Nie. Chodzi oto byś pozwolił zamontowac go halowi a potem wpisał mount i sprawdził, z jakimi przełącznikami jest montowany cdrom. samo mount bez zadnego parametu.

----------

## cinek810

no właśnie problem w tym, że hal nie montuje w ogole...

jak mowie mu, zeby zamontowal.  Klikam gdzies gdzie pokazuje plyte (jakos ikonki:  System->Nosniki danych), wyswietla pod plyta poprawny title, ale po wybraniu zamontuj wysypuje okienko z tym krotkim napisem (Brak dostepu).

----------

## SlashBeast

Ale to nie hal ma montować, on tylko przekazuję informacje, iż jest nośnik. Więc masz problem z KDE a nie z halem. Myślałem, że po zamontowaniu nie masz prawa dostępu do mount pointu ale już się wyjaśniło.

----------

## cinek810

Coż, nawet sprawdziłem flagi. Mam w USE ustawione hal..

----------

## Kurt Steiner

cinek810, dodaj "user" do opcji w fstabie.

----------

## cinek810

heh.. pomijajac fakt ze mam user i ze o tym tu napisano...

to fstab ma cos do mechanizmu montowania zwiazanego z kde?

----------

## Kurt Steiner

Cholercia, rzeczywiście, nie zauważyłem - wybacz. Miałem kiedyś też taki problem i "user" w fstabie pomogło.  :Smile: 

----------

## gentooxic

 *cinek810 wrote:*   

> heh.. pomijajac fakt ze mam user i ze o tym tu napisano...

### DANE WEJŚCIOWE
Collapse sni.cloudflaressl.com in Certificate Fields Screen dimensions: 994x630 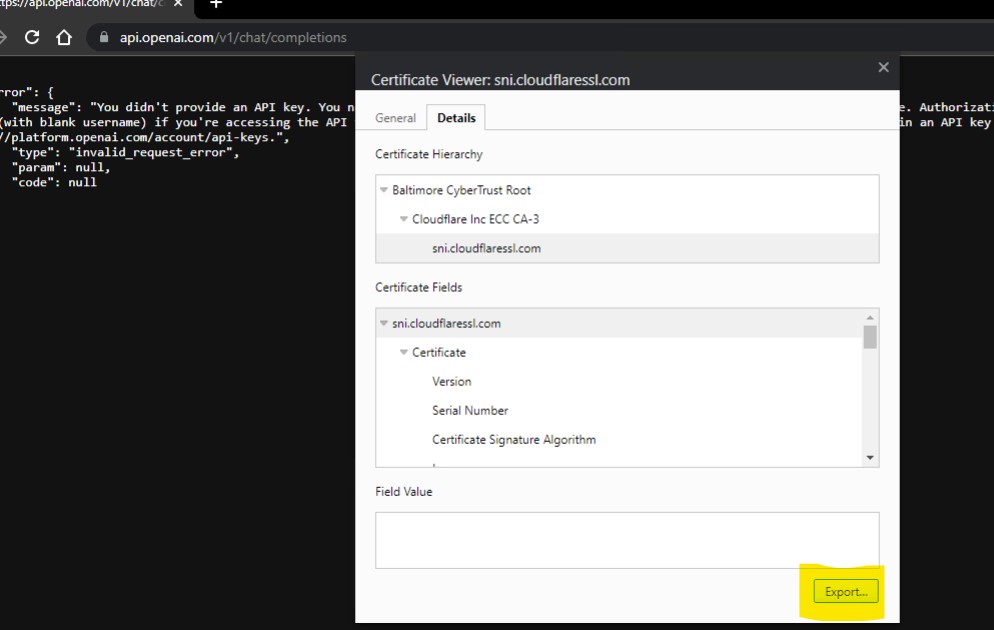pyautogui.click(x=384, y=323)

### DO ZROBIENIA
1) Jaki krótki napis pokazuje się w okienku, kiedy cinek810 wybiera „zamontuj”, według cytowanego fragmentu?
2) Przepisz z cytowanego fragmentu tekst między słowami „Ale to nie hal” a „opcji w fstabie.”, łącznie z nimi.

### ROZWIĄZANIA ZADAŃ
1) „Brak dostepu”

2)
Ale to nie hal ma montować, on tylko przekazuję informacje, iż jest nośnik. Więc masz problem z KDE a nie z halem. Myślałem, że po zamontowaniu nie masz prawa dostępu do mount pointu ale już się wyjaśniło.

----------

## cinek810

Coż, nawet sprawdziłem flagi. Mam w USE ustawione hal..

----------

## Kurt Steiner

cinek810, dodaj "user" do opcji w fstabie.